## Exercise
Can you edit the passage on the ages of the antediluvians by giving it again from "And even that" up to and including "what is now?", with "nation" changed to "people"?

##### Text excerpt

But, as I said, the bones which are from time to time discovered[Pg 65]
prove the size of the bodies of the ancients,[164] and will
do so to future ages, for they are slow to decay. But the
length of an antediluvian’s life cannot now be proved by any
such monumental evidence. But we are not on this account
to withhold our faith from the sacred history, whose statements
of past fact we are the more inexcusable in discrediting,
as we see the accuracy of its prediction of what was future.
And even that same Pliny[165] tells us that there is still a nation
in which men live 200 years. If, then, in places unknown
to us, men are believed to have a length of days which is
quite beyond our own experience, why should we not believe
the same of times distant from our own? Or are we to
believe that in other places there is what is not here, while
we do not believe that in other times there has been anything
but what is now?

10. Of the different computation of the ages of the antediluvians, given by the
Hebrew manuscripts and by our own.
[166]

Wherefore, although there is a discrepancy for which I
cannot account between our manuscripts and the Hebrew, in
the very number of years assigned to the antediluvians, yet
the discrepancy is not so great that they do not agree about
their longevity. For the very first man, Adam, before he
begot his son Seth, is in our manuscripts found to have lived
230 years, but in the Hebrew mss. 130. But after he begot
Seth, our copies read that he lived 700 years, while the
Hebrew give 800. And thus, when the two periods are taken
together, the sum agrees. And so throughout the succeeding
generations, the period before the father begets a son is always
made shorter by 100 years in the Hebrew, but the period
after his son is begotten is longer by 100 years in the
Hebrew than in our copies. And thus, taking the two periods
together, the result is the same in both. And in the sixth[Pg 66]
generation there is no discrepancy at all. In the seventh,
however, of which Enoch is the representative, who is recorded
to have been translated without death because he
pleased God, there is the same discrepancy as in the first
five generations, 100 years more being ascribed to him by
our mss. before he begat a son. But still the result agrees;
for according to both documents he lived before he was
translated 365 years. In the eighth generation the discrepancy
is less than in the others, and of a different kind. For
Methuselah, whom Enoch begat, lived, before he begat his
successor, not 100 years less, but 100 years more, according
to the Hebrew reading; and in our mss. again these years
are added to the period after he begat his son; so that in this
case also the sum-total is the same. And it is only in the
ninth generation, that is, in the age of Lamech, Methuselah’s
son and Noah’s father, that there is a discrepancy in the sum-total;
and even in this case it is slight. For the Hebrew mss.

##########
##### Data provided

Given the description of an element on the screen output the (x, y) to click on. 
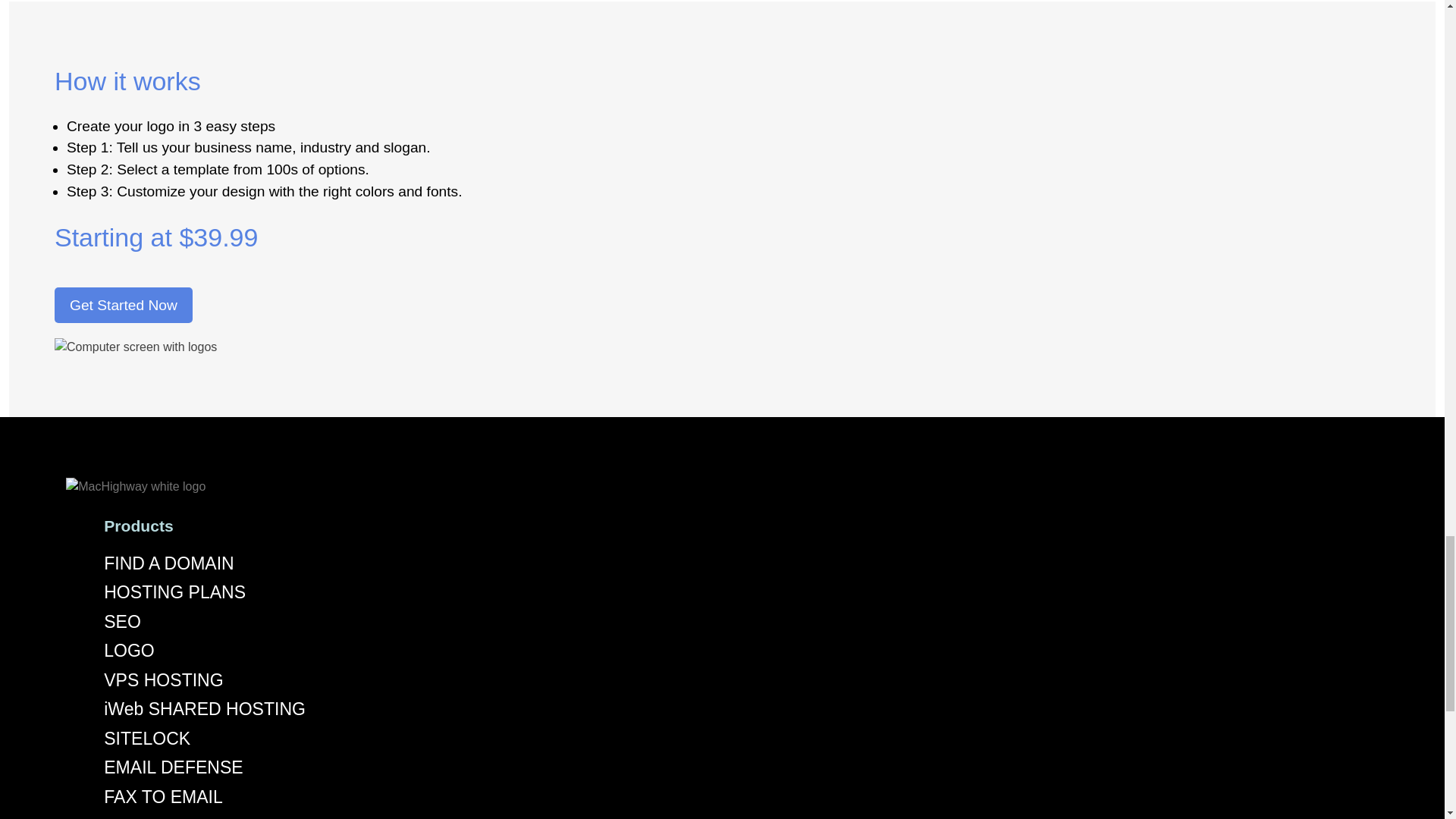
LOGO (128, 650)
FIND A DOMAIN (167, 563)
VPS HOSTING (162, 680)
Get Started Now (123, 304)
SEO (122, 621)
HOSTING PLANS (174, 591)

##########

## Result of this task
And even that same Pliny[165] tells us that there is still a people
in which men live 200 years. If, then, in places unknown
to us, men are believed to have a length of days which is
quite beyond our own experience, why should we not believe
the same of times distant from our own? Or are we to
believe that in other places there is what is not here, while
we do not believe that in other times there has been anything
but what is now?